◆ **Task instructions**:
Can you quote the lines below exactly, starting at the line with "Clear search text with the X icon" and going through the last one?

►

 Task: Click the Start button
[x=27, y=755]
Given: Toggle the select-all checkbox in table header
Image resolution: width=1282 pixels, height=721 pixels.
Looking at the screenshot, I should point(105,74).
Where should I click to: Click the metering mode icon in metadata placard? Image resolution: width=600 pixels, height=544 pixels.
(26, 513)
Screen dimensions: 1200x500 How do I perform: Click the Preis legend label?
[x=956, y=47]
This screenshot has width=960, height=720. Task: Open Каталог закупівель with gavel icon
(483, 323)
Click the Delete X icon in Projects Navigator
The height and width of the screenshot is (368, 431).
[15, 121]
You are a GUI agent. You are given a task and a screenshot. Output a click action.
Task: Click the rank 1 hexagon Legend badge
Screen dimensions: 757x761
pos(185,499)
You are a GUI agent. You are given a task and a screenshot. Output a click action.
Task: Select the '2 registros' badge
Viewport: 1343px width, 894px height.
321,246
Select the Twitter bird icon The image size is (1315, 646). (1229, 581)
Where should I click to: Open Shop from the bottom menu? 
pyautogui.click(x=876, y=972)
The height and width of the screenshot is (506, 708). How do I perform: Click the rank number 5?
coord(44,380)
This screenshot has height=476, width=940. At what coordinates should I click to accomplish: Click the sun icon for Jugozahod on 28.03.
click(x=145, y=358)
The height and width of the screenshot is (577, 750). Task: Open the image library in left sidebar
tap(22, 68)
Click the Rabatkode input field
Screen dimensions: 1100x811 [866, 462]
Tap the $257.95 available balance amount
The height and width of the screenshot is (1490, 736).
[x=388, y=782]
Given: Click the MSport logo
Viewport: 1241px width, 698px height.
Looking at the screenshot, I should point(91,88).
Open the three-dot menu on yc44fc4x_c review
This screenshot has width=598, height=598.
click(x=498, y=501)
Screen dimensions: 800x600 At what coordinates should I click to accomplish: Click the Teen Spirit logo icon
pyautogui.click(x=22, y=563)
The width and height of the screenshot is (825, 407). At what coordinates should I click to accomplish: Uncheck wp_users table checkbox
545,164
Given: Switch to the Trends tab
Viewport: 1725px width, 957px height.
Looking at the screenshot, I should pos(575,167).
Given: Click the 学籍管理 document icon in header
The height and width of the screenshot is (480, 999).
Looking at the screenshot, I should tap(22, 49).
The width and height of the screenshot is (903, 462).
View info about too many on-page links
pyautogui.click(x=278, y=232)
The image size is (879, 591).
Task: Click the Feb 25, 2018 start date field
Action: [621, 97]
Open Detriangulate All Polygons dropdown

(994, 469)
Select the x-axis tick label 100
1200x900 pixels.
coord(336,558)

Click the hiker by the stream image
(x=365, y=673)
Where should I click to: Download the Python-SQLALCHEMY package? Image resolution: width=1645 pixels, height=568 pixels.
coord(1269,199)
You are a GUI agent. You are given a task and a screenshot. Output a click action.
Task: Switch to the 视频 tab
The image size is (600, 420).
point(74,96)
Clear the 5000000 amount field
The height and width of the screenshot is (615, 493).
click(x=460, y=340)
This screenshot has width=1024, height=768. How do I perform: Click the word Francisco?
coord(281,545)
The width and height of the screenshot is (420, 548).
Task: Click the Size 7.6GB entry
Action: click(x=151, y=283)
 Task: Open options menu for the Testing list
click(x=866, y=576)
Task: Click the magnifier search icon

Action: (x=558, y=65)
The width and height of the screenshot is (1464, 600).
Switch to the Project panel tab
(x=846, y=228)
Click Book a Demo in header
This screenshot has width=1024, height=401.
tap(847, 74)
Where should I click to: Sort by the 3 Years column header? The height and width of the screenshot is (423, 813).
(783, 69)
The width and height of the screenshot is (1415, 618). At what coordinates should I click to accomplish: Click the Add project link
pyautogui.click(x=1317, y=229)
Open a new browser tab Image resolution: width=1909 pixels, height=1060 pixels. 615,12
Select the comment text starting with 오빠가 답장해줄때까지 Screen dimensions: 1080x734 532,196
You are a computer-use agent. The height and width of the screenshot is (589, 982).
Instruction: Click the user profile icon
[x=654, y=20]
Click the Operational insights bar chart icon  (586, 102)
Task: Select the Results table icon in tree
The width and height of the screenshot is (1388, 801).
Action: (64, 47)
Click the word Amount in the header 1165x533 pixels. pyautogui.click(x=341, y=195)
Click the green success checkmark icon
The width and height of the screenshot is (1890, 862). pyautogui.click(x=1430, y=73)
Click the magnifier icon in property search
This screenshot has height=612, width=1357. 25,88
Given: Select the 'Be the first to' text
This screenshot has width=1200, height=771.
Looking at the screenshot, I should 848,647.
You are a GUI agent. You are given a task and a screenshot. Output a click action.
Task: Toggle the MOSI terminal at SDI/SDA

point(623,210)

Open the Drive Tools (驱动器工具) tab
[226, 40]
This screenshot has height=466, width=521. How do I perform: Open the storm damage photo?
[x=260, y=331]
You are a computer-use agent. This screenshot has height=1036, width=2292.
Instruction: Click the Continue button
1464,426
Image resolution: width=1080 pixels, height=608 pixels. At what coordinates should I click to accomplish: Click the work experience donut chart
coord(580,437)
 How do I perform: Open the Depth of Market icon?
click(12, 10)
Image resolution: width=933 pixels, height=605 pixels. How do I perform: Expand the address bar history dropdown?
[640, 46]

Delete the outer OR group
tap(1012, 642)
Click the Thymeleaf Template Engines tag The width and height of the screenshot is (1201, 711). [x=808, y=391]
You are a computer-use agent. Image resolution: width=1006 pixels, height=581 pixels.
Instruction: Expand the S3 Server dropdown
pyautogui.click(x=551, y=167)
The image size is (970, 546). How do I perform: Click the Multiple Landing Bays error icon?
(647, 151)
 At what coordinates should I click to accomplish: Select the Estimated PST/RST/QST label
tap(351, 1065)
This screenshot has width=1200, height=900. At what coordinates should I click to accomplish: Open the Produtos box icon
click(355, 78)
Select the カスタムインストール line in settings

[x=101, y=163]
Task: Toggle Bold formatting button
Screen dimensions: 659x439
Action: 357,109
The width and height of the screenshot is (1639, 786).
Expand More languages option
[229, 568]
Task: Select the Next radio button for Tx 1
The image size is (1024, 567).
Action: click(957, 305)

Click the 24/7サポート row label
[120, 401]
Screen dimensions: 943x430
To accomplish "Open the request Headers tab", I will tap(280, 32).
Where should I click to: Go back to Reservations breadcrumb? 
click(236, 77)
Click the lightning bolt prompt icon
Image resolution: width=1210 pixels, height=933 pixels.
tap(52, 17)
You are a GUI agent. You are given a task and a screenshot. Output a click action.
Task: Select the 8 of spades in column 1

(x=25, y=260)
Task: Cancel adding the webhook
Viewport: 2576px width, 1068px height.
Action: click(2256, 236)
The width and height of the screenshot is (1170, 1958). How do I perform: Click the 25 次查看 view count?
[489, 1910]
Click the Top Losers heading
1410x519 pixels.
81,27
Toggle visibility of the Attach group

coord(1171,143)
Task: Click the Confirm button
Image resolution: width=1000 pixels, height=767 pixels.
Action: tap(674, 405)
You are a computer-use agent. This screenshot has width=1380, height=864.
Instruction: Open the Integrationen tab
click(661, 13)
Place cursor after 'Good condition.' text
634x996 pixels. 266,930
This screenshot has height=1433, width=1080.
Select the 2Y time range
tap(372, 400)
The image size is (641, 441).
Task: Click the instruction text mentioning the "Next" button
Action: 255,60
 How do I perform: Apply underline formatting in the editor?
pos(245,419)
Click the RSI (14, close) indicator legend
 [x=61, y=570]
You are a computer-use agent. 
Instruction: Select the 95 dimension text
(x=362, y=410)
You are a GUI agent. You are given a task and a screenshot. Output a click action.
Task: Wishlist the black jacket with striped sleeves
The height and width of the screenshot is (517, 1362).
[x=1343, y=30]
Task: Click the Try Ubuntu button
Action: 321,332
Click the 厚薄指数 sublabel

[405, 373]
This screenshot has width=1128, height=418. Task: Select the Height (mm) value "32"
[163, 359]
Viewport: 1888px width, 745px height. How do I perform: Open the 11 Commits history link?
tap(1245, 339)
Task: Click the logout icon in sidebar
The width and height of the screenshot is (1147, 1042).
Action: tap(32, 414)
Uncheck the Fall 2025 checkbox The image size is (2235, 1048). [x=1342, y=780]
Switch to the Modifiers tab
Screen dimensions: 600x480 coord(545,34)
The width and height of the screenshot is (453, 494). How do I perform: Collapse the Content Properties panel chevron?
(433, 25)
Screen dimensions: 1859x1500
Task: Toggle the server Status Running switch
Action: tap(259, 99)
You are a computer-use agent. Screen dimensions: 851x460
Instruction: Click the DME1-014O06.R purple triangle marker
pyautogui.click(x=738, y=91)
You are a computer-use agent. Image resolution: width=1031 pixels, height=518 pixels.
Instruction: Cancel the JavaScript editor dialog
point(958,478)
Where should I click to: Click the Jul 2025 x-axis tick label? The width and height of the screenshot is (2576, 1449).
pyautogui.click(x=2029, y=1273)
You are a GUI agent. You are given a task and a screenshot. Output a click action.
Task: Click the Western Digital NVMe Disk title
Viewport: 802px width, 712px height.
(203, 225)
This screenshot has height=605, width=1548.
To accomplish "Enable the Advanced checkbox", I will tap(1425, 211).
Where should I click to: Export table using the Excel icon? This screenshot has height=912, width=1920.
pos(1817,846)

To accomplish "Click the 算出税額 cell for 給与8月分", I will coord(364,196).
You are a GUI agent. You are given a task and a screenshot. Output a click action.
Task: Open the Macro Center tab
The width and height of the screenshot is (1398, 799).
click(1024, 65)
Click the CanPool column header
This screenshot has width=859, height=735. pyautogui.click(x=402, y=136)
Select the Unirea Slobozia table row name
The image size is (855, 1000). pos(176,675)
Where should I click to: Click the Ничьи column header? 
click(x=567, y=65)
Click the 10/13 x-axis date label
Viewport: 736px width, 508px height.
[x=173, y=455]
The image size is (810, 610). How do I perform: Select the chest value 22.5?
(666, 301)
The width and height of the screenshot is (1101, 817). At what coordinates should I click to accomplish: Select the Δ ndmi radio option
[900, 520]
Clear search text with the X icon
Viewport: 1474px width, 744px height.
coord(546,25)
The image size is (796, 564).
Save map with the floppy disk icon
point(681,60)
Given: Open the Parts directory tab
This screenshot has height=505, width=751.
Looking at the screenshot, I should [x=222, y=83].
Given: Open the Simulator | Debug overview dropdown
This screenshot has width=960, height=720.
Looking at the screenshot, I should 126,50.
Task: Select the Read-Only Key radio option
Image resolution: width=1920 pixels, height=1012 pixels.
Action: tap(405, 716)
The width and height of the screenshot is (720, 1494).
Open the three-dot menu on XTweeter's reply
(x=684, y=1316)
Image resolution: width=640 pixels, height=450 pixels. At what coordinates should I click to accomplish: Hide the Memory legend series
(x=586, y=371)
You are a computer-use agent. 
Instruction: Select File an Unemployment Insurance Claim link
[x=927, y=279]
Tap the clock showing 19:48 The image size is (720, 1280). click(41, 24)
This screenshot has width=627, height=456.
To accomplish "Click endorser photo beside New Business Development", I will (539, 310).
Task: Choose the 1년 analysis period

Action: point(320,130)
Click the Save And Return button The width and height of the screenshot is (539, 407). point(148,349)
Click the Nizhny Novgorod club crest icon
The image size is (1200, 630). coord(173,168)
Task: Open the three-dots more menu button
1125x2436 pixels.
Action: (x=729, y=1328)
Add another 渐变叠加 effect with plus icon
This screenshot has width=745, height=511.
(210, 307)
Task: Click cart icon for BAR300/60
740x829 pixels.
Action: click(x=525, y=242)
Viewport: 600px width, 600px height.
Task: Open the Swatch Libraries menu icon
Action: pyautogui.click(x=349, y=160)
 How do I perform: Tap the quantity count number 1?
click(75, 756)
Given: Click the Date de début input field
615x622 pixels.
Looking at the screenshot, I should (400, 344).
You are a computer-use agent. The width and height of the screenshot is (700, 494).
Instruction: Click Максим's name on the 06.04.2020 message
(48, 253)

◄

◆ **Response to the exercise**:
Clear search text with the X icon
Viewport: 1474px width, 744px height.
coord(546,25)
The image size is (796, 564).
Save map with the floppy disk icon
point(681,60)
Given: Open the Parts directory tab
This screenshot has height=505, width=751.
Looking at the screenshot, I should [x=222, y=83].
Given: Open the Simulator | Debug overview dropdown
This screenshot has width=960, height=720.
Looking at the screenshot, I should 126,50.
Task: Select the Read-Only Key radio option
Image resolution: width=1920 pixels, height=1012 pixels.
Action: tap(405, 716)
The width and height of the screenshot is (720, 1494).
Open the three-dot menu on XTweeter's reply
(x=684, y=1316)
Image resolution: width=640 pixels, height=450 pixels. At what coordinates should I click to accomplish: Hide the Memory legend series
(x=586, y=371)
You are a computer-use agent. 
Instruction: Select File an Unemployment Insurance Claim link
[x=927, y=279]
Tap the clock showing 19:48 The image size is (720, 1280). click(41, 24)
This screenshot has width=627, height=456.
To accomplish "Click endorser photo beside New Business Development", I will (539, 310).
Task: Choose the 1년 analysis period

Action: point(320,130)
Click the Save And Return button The width and height of the screenshot is (539, 407). point(148,349)
Click the Nizhny Novgorod club crest icon
The image size is (1200, 630). coord(173,168)
Task: Open the three-dots more menu button
1125x2436 pixels.
Action: (x=729, y=1328)
Add another 渐变叠加 effect with plus icon
This screenshot has width=745, height=511.
(210, 307)
Task: Click cart icon for BAR300/60
740x829 pixels.
Action: click(x=525, y=242)
Viewport: 600px width, 600px height.
Task: Open the Swatch Libraries menu icon
Action: pyautogui.click(x=349, y=160)
 How do I perform: Tap the quantity count number 1?
click(75, 756)
Given: Click the Date de début input field
615x622 pixels.
Looking at the screenshot, I should (400, 344).
You are a computer-use agent. The width and height of the screenshot is (700, 494).
Instruction: Click Максим's name on the 06.04.2020 message
(48, 253)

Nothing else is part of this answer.